La société Sotibat s'est approvisionnée en béton auprès de la société Unibéton.

Les travaux ont débuté le 8 mars 2021 avec la démolition, le décaissement et la pose du treillis soudé.

Le coulage du béton est intervenu le 19 mars 2021.

Ayant immédiatement constaté l'apparition de trous, puis peu de temps après celle de fissures, Mme [P] et M. [E] ont sollicité l'intervention de la société Sotibat, laquelle a mis en cause la qualité du béton fourni par la société Unibéton.

Les échanges entre les parties n'ont pas permis de parvenir à un accord.

Par courrier recommandé du 28 avril 2021, adressé en copie à la société Unibéton, Mme [P] et M. [E] ont mis la société Sotibat en demeure de reprendre les travaux à ses frais ou de les indemniser à hauteur de 6 918,72 euros, somme correspondant au règlement déjà effectué.

Par courrier recommandé du 1er juillet 2021, ils l'ont mise en demeure de les indemniser à hauteur de 7 612,50 euros HT soit 8 373,75 euros TTC, correspondant au coût des travaux à réaliser pour remettre en état les désordres.

N'ayant pas obtenu satisfaction, Mme [P] et M. [E] ont fait assigner la société Sotibat par acte du 26 novembre 2021 devant le tribunal judiciaire de Senlis.

Par acte du 4 février 2022, la société Sotibat a attrait la société Unibéton en intervention forcée aux fins d'obtenir sa garantie. 
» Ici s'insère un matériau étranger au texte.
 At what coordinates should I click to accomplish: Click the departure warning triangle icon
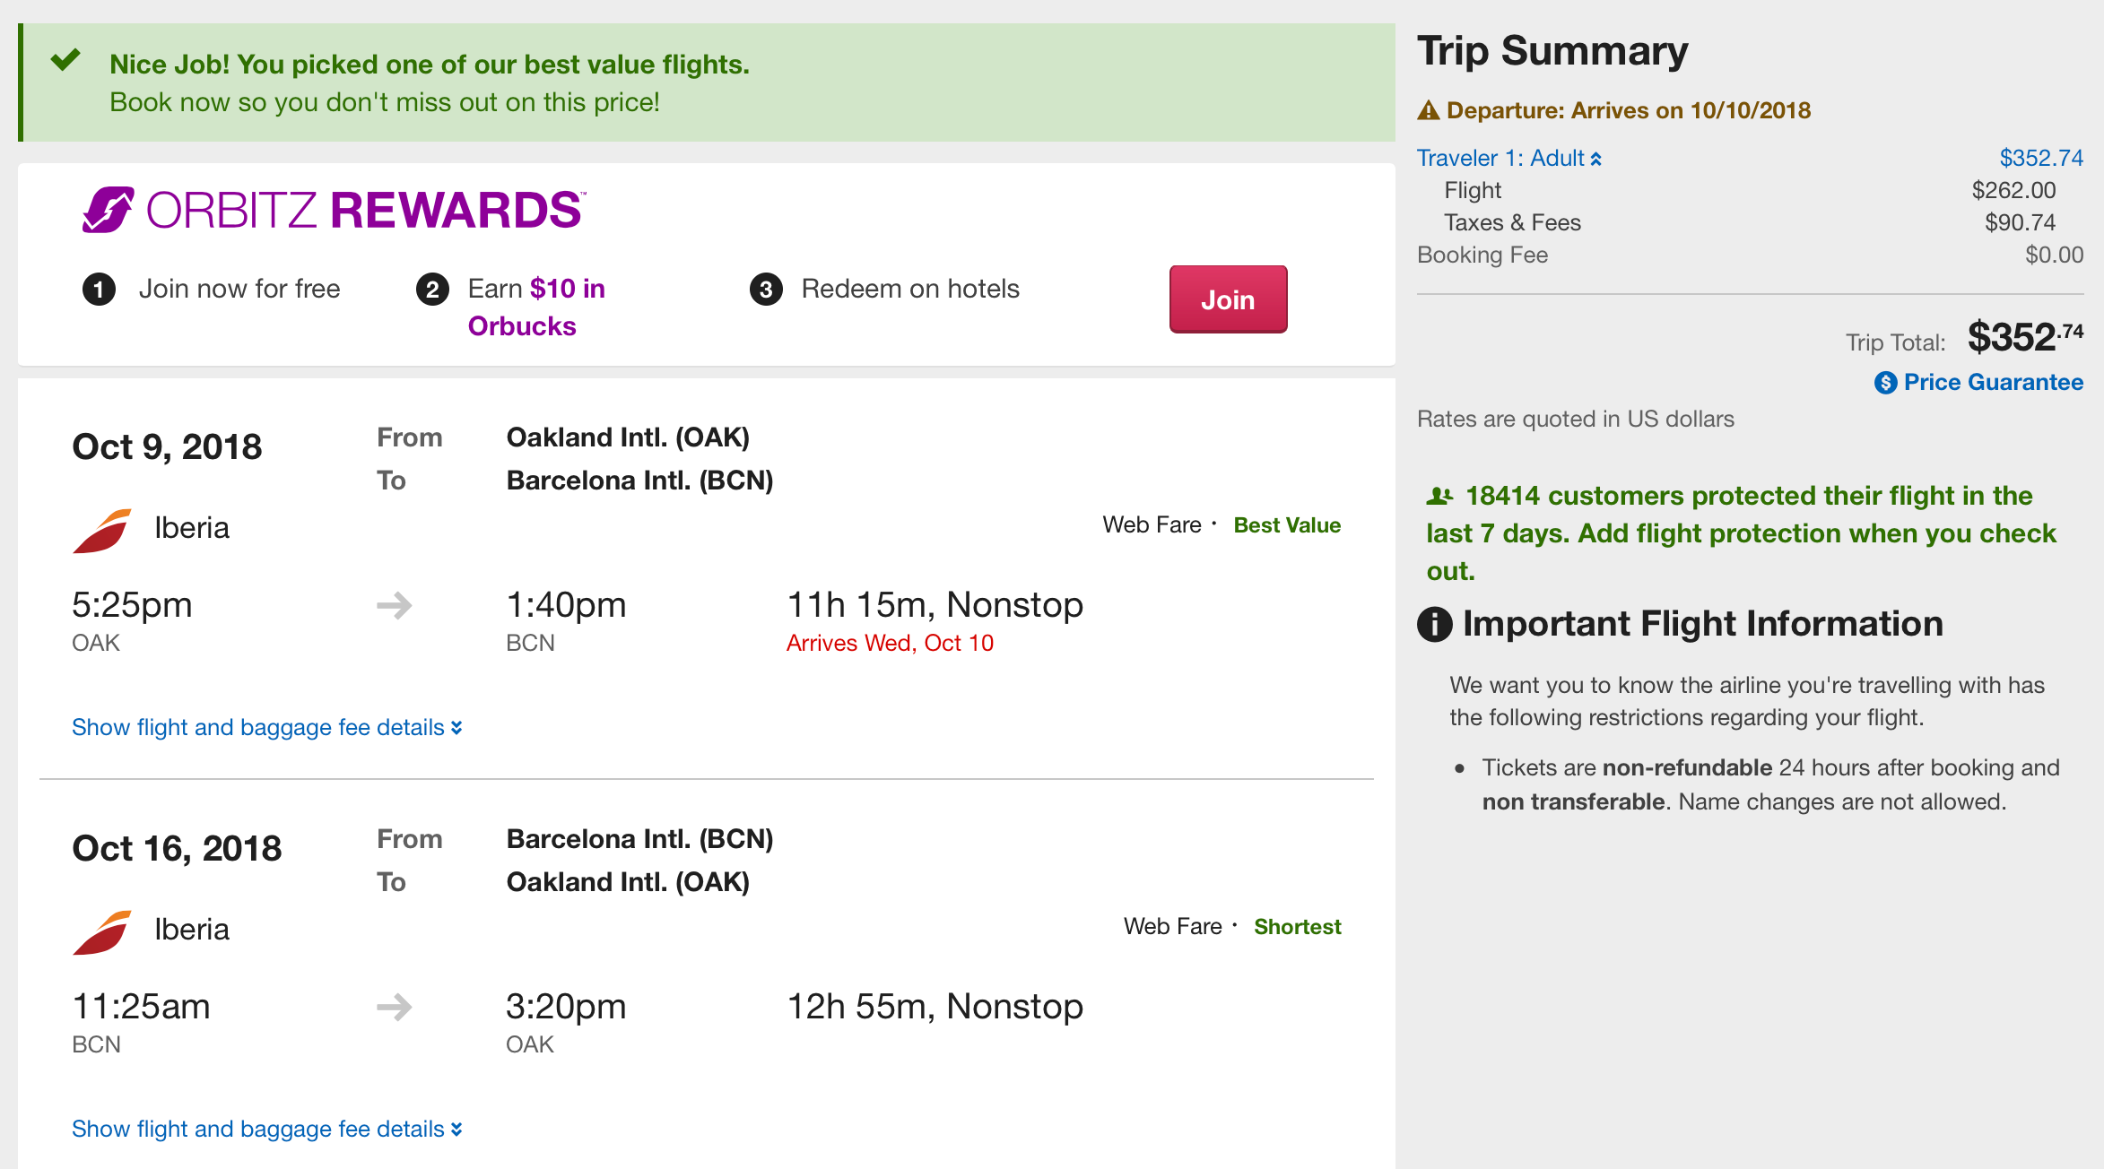pyautogui.click(x=1428, y=111)
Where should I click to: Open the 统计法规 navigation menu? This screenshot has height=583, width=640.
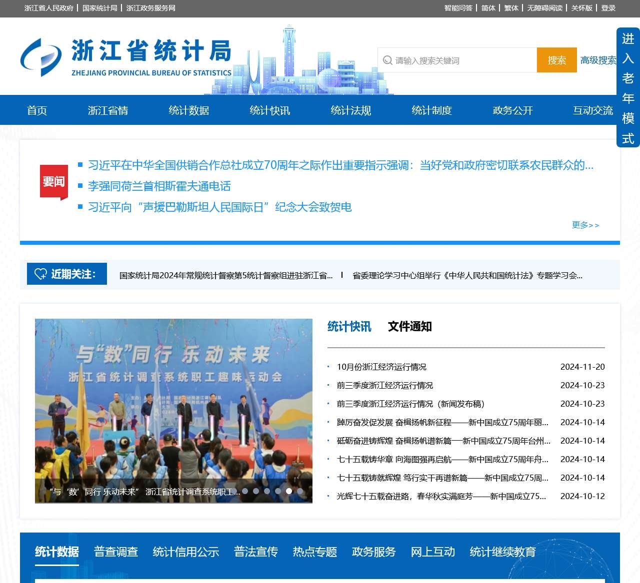point(351,110)

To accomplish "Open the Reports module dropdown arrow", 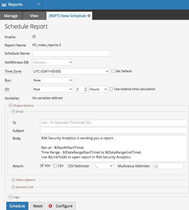I will [x=38, y=4].
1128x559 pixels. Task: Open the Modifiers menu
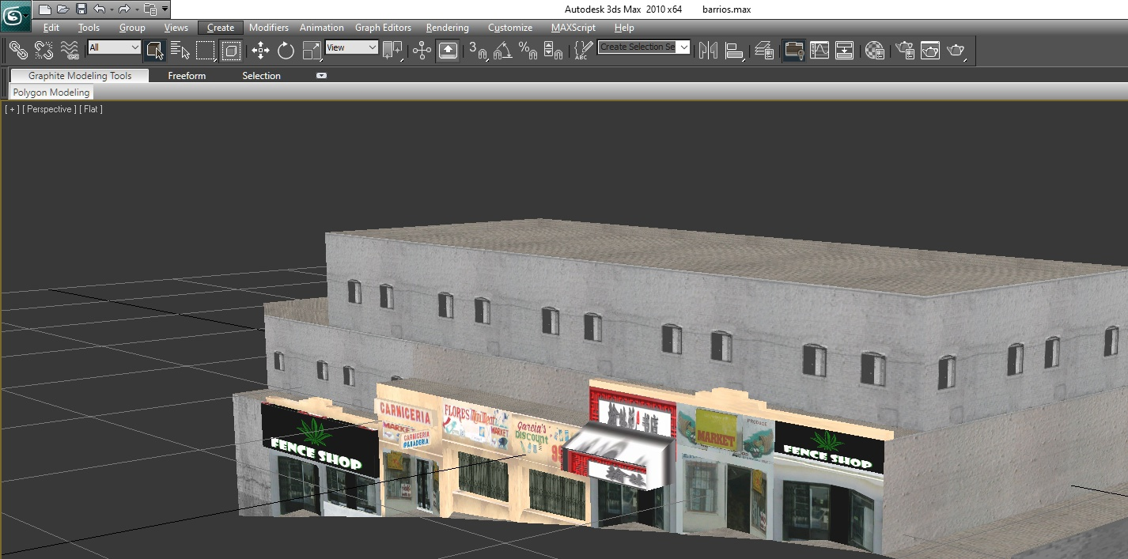tap(268, 28)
Par jugement rendu le 1er juillet 2022, le tribunal judiciaire de Senlis a :

Dispositif

Déclaré recevable l'action de Mme [R] [P] ;

Débouté Mme [R] [P] et M. [Y] [E] de leurs demandes de résolution du contrat et d'exécution forcée ;

Condamné la société Sotibat à verser à Mme [R] [P] et M. [Y] [E] la somme de 4 000 euros au titre d'une réduction supplémentaire du prix en sus de la remise de 968,74 euros déjà accordée ;

Condamné la société Sotibat à verser à Mme [R] [P] et M. [Y] [E] une indemnité de 1 000 euros au titre de leur préjudice moral ;

Débouté Mme [R] [P] et M. [Y] [E] du surplus de leurs demandes ;

Débouté la société Sotibat de son appel en garantie formé à l'encontre de la société Unibéton et Mme [R] [P] et M. [Y] [E] de leur demande de condamnation de la société Unibéton à garantir la société Sotibat de toutes les condamnations prononcées ;

Débouté la société Sotibat de sa demande de délais de paiement ;

Condamné la société Sotibat à verser à Mme [R] [P] et M. [Y] [E] une indemnité de 1 000 euros sur le fondement de l'article 700 du code de procédure civile ;

Rejeté le surplus de la demande de Mme [R] [P] et M. [Y] [E] ;

Condamné la société Sotibat à verser à la société Unibéton une indemnité de 800 euros sur le fondement de l'article 700 du code de procédure civile ;

Rejeté le surplus de la demande de la société Unibéton ;

Débouté la société Sotibat de sa demande au titre des frais irrépétibles ;

Condamné la société Sotibat aux dépens.

Par déclaration du 26 septembre 2022, la société Sotibat a relevé appel de l'ensemble des chefs de cette décision, à l'exception de ceux ayant :

-débouté Mme [R] [P] et M. [Y] [E] de leurs demandes de résolution du contrat et d'exécution forcée ;

-débouté Mme [R] [P] et M. [Y] [E] du surplus de leurs demandes ;

-rejeté le surplus de la demande de Mme [R] [P] et M. [Y] [E] d'une part, de la société Unibéton d'autre part, au titre de leurs frais irrépétibles.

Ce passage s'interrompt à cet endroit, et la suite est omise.